Dataset records:
################

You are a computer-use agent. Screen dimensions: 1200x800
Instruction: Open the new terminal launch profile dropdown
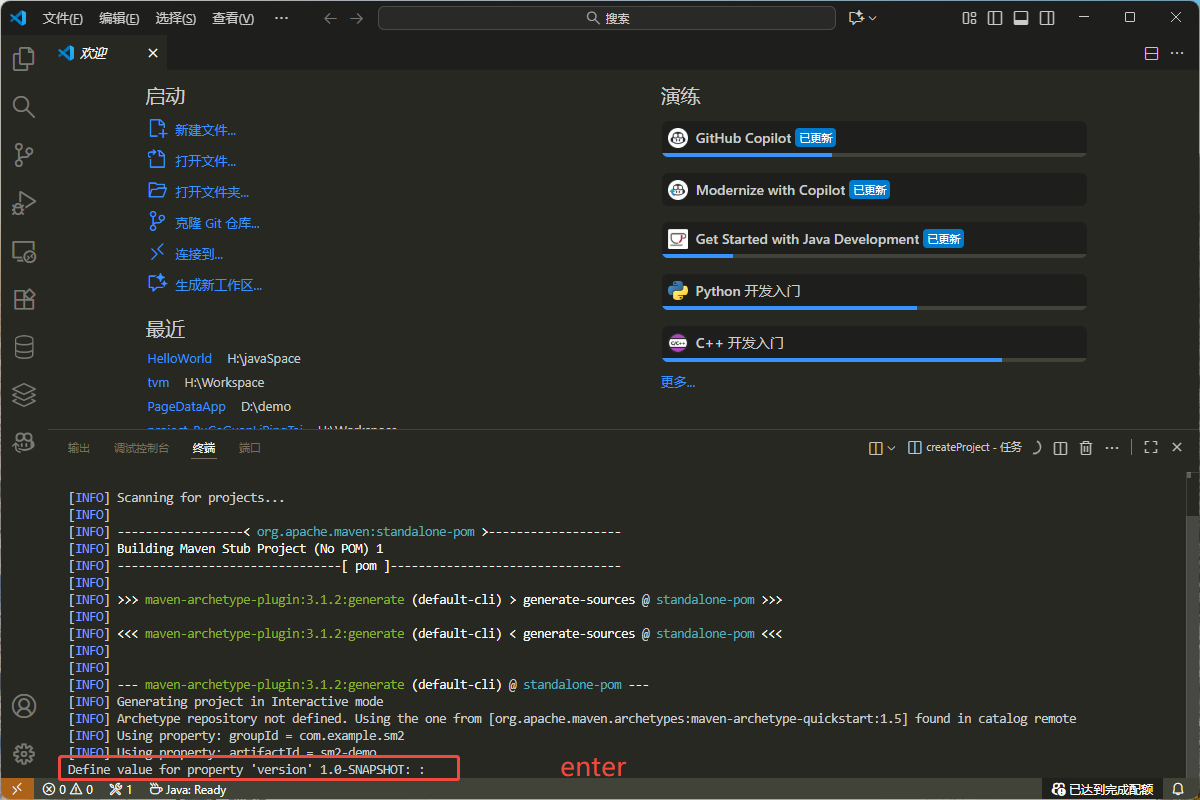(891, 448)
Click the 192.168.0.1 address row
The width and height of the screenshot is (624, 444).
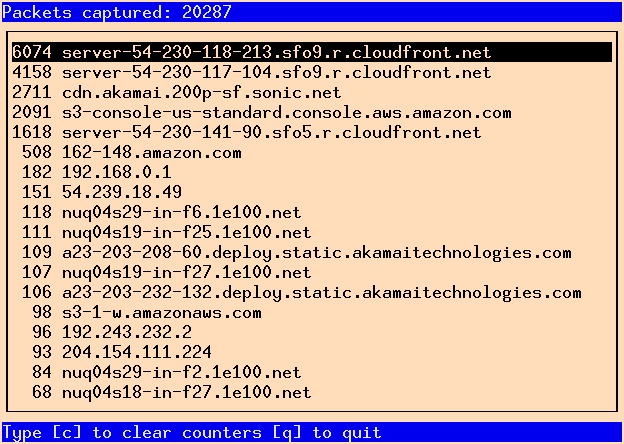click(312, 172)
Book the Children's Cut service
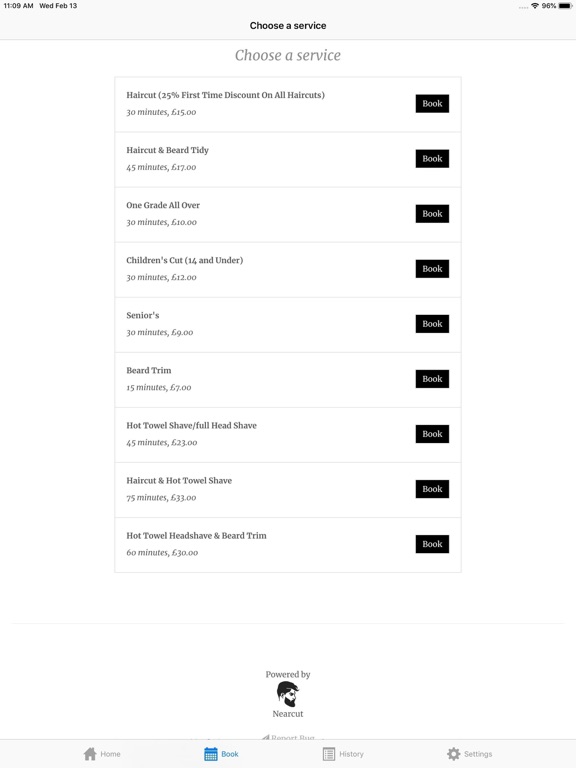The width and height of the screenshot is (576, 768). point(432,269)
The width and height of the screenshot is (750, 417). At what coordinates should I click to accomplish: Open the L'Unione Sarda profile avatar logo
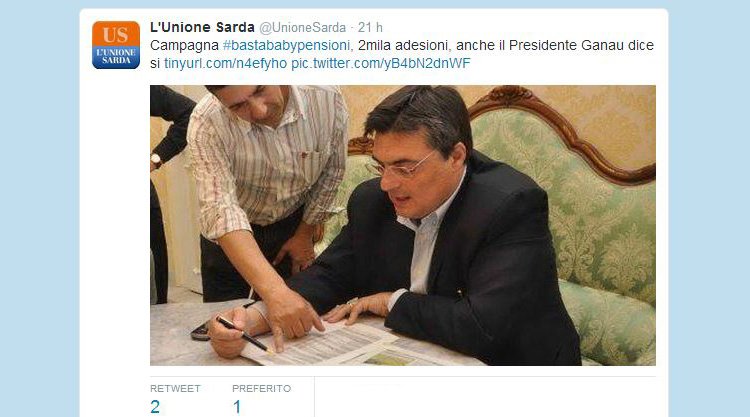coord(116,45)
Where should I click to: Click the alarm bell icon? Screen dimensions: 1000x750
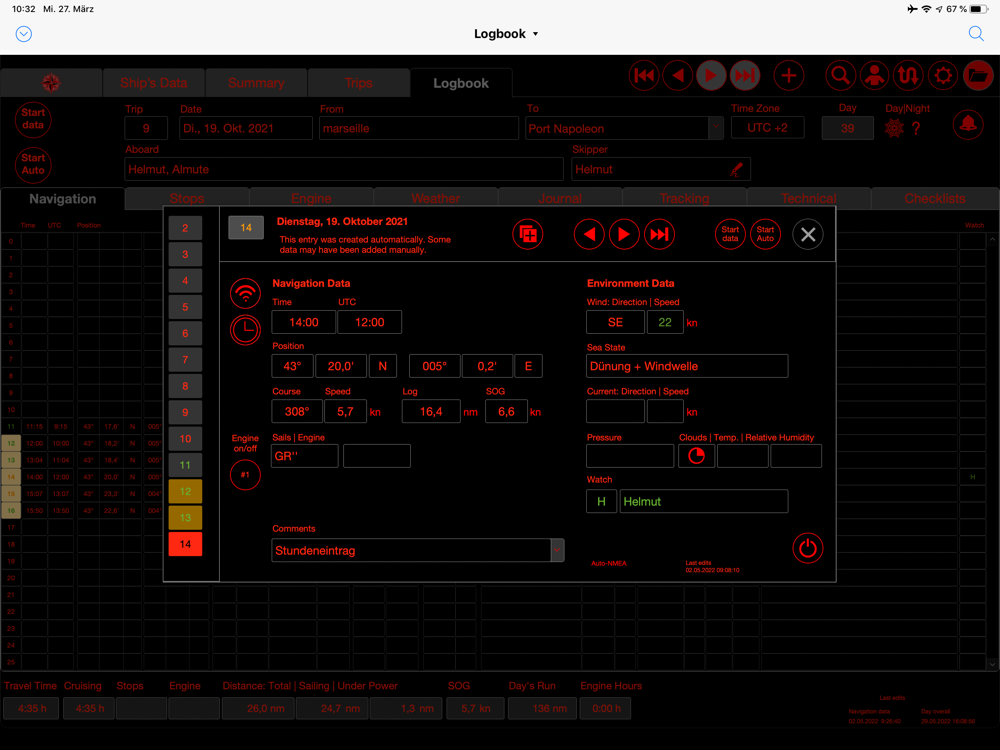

################

» **Prompt**
The copy should begin at the line containing "Click the 192.168.0.1 address row" and end at the last line of the data above; please restate those lines word for word without the pictures.

» **Your solution**
Click the 192.168.0.1 address row
The width and height of the screenshot is (624, 444).
click(312, 172)
Book the Children's Cut service
The width and height of the screenshot is (576, 768). point(432,269)
The width and height of the screenshot is (750, 417). At what coordinates should I click to accomplish: Open the L'Unione Sarda profile avatar logo
coord(116,45)
Where should I click to: Click the alarm bell icon? Screen dimensions: 1000x750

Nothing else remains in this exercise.